> Data:
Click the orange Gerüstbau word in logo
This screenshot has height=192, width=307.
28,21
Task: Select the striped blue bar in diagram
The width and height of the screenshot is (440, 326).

> Directions:
Output every line of the data again, exactly.

> Task solution:
Click the orange Gerüstbau word in logo
This screenshot has height=192, width=307.
28,21
Task: Select the striped blue bar in diagram
The width and height of the screenshot is (440, 326).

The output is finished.